*Collected data:*
........

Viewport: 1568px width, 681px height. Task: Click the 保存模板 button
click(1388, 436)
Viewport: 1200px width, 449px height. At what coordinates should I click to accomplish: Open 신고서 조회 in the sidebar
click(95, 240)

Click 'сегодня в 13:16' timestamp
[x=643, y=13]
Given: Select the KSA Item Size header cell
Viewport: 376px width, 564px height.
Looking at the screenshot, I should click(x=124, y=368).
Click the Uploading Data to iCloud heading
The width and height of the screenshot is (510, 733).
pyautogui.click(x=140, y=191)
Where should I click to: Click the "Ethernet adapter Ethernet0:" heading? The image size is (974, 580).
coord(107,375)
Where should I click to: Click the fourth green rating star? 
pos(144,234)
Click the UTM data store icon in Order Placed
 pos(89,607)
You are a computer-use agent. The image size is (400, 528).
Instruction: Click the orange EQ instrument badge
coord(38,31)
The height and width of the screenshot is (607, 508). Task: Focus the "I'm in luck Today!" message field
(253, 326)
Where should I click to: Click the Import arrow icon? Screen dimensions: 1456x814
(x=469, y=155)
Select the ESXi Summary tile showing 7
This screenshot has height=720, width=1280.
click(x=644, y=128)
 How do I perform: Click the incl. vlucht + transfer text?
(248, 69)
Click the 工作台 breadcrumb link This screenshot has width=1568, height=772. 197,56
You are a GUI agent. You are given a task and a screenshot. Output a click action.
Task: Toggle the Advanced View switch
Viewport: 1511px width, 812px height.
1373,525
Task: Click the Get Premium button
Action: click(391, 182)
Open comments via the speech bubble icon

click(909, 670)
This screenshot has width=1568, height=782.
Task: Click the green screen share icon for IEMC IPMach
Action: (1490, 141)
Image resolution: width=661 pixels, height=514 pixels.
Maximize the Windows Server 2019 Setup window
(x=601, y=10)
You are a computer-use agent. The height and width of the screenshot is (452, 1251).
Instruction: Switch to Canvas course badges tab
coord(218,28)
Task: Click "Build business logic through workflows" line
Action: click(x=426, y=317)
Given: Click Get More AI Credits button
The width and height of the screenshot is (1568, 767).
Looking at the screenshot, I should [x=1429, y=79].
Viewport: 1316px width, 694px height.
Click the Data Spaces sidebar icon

........

*TASK:* For the lines above, output exactly those from the line containing "You are a computer-use agent. The image" through the line containing "Task: Toggle the Advanced View switch", and skip the others.

*YOUR SOLUTION:*
You are a computer-use agent. The image size is (400, 528).
Instruction: Click the orange EQ instrument badge
coord(38,31)
The height and width of the screenshot is (607, 508). Task: Focus the "I'm in luck Today!" message field
(253, 326)
Where should I click to: Click the Import arrow icon? Screen dimensions: 1456x814
(x=469, y=155)
Select the ESXi Summary tile showing 7
This screenshot has height=720, width=1280.
click(x=644, y=128)
 How do I perform: Click the incl. vlucht + transfer text?
(248, 69)
Click the 工作台 breadcrumb link This screenshot has width=1568, height=772. 197,56
You are a GUI agent. You are given a task and a screenshot. Output a click action.
Task: Toggle the Advanced View switch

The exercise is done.